I am not quite sure what you are trying to ask about, but i am assuming for now you are asking wrt calling conventions. The C standard is unconcerned about calling conventions and does not try to lay down a "law" about that. It explicitly leaves the layout of storage for parameters of externally defined functions unspecified (see C standard section 6.9.1, paragraph 9). Basically something the build tools (compiler+linker) have to define depending on certain factors. A major factor in this, albeit not the only one, is that different target platforms a C program might be built for can requirie or prefer different calling conventions. As you might already guess, the C standard is also not concerned about any particular target platform a C source code might be compiled for. Naturally something the build tools deal with, not the C standard. (1/2)

elgonzo‭ wrote almost 3 years ago · edited almost 3 years ago

(2/2) Compilers might (and often do) provide additional keyword extensions not covered by the C standard to allow specifying a particular calling convention (such as _stdcall, _cdecl or _fastcall, for example).

If your interrogation of "[...] from the standard's perspective, what happens when I make a call to foo? If the standard is unconcerned with the problem of linking, how can C tell me that the call will result and anything other than undefined behavior?" was not aimed at calling conventions, please clarify.

Josh Hyatt‭ wrote almost 3 years ago

My question indeed is not concerned with calling conventions unless I am misunderstanding the term. I understand calling convention to be a protocol specific to a particular build environment that ensures proper communication across function calls. Let me try to clarify: It says here: Each function that is actually called must be defined only once in a program. By that reasoning, if a function is never defined, the program should fail to compile. Of identifiers with external linkage the same site says: The identifier can be referred to from any other translation units in the entire program. From this, I deduce that a set of C sources should not compile to a valid C program if linking fails. Therefore, the C standard cannot confine itself solely to rules applying to a single translation unit; it must have something to say about linking. Does that clarify the question?

elgonzo‭ wrote almost 3 years ago · edited almost 3 years ago

By that reasoning, if a function is never defined, the program should fail to compile.

If your code calls some externally defined function, and the linker is unable to link the call with the actual function implementation because there is no such function implementation, of course the build will fail. Do you see reasons to believe the build process should succeed despite the linkage failing?

From this, I deduce that a set of C sources should not compile to a valid C program if linking fails.

Incorrect (unless compiling and linking are merged together into a single inseparable build phase/tool). Linking is a build phase that comes after the compilation phase and depends on the result generated by the compilation phase. For your deduction to become true would require a time machine or some other mechanism capable of reversing the arrow of time ;-)

elgonzo‭ wrote almost 3 years ago · edited almost 3 years ago

Therefore, the C standard cannot confine itself solely to rules applying to a single translation unit; it must have something to say about linking.

It does.
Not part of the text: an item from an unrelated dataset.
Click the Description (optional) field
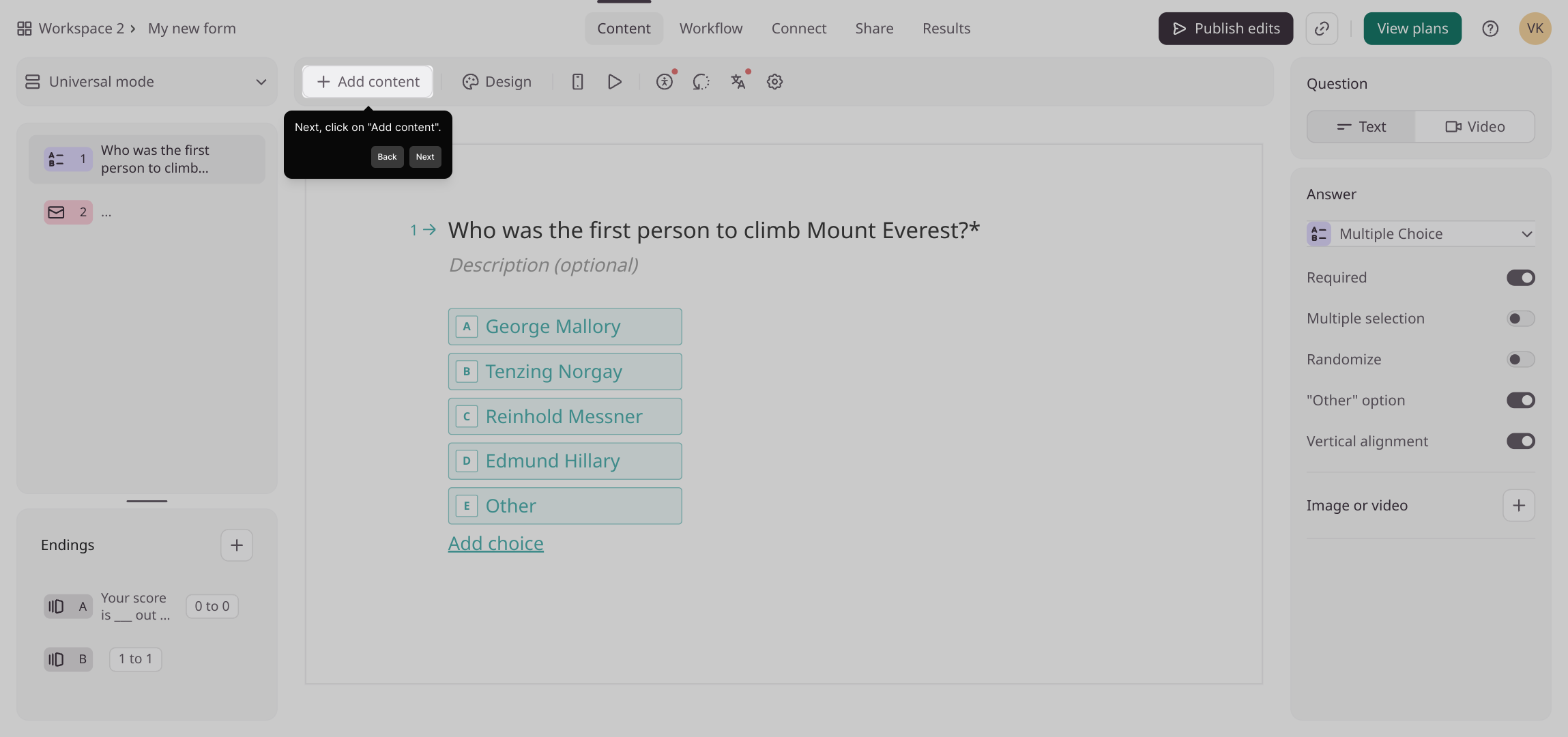 coord(543,265)

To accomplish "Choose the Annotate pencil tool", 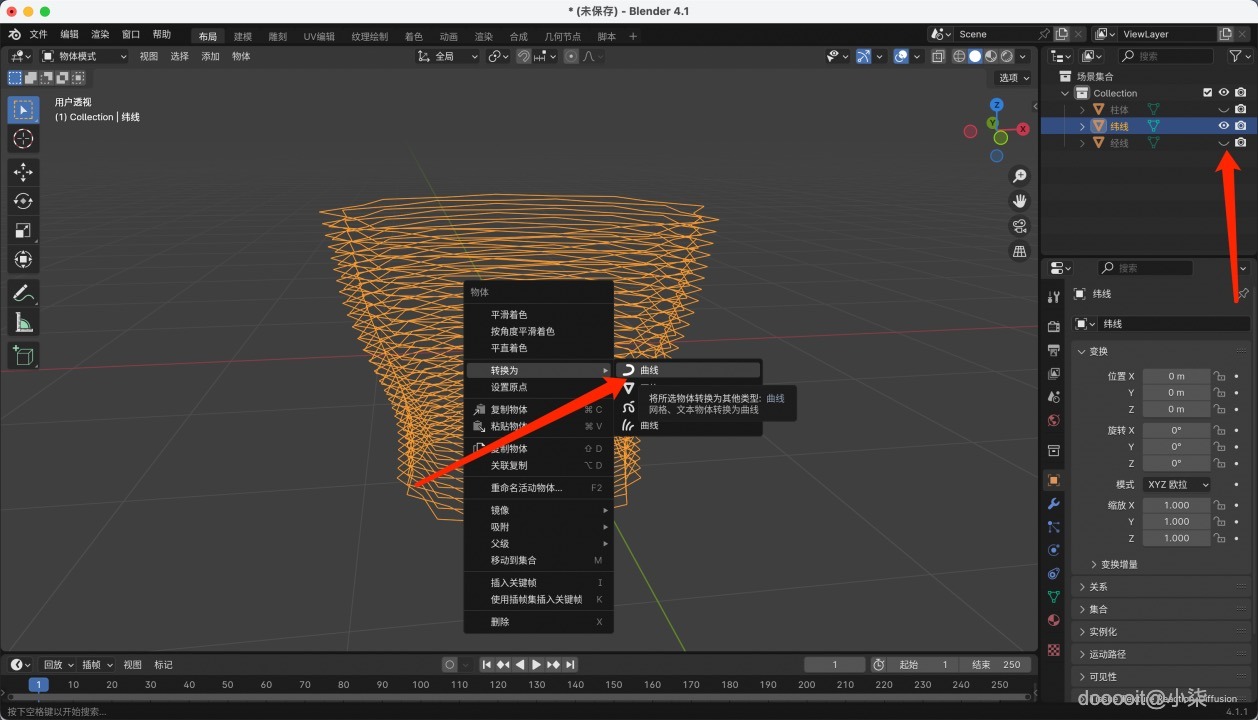I will coord(24,293).
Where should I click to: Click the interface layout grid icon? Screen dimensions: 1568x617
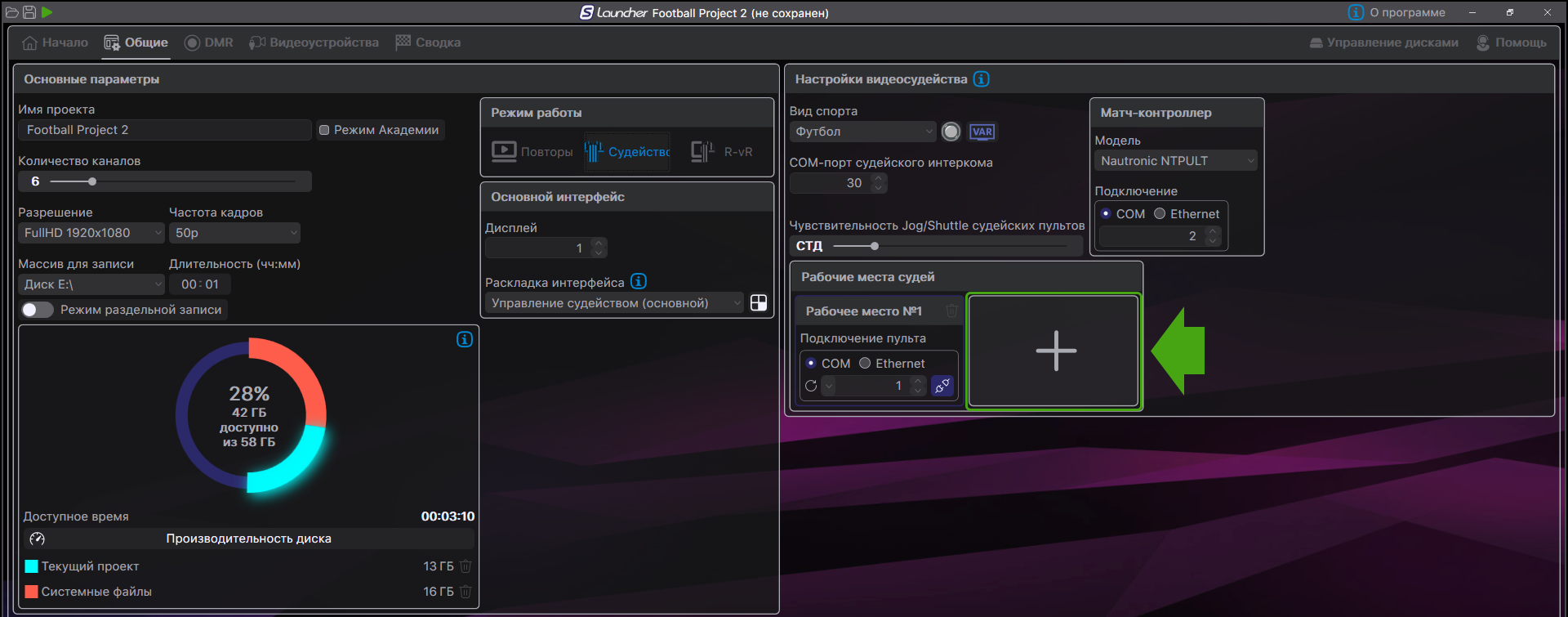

See section 6.2.2 Linkages of identifiers. In case you don't have the actual C standard at hand, here is the PDF for C18: http://www.open-std.org/jtc1/sc22/wg14/www/docs/n2310.pdf

celtschk‭ wrote almost 3 years ago

Josh Hyatt‭ A program consists of several translation units. As far as the C standard is concerned, a program consists of nothing but translation units written in C and the standard library supplied by the implementation. It doesn't say there needs to be a separate linking step; a compiler that required all translation units of a program to be listed on the compile command and then directly spits out an executable would also be conforming.

Josh Hyatt‭ wrote almost 3 years ago

celtschk‭ Thank you for the insight. I've updated the question to try and better reflect the intent accordingly.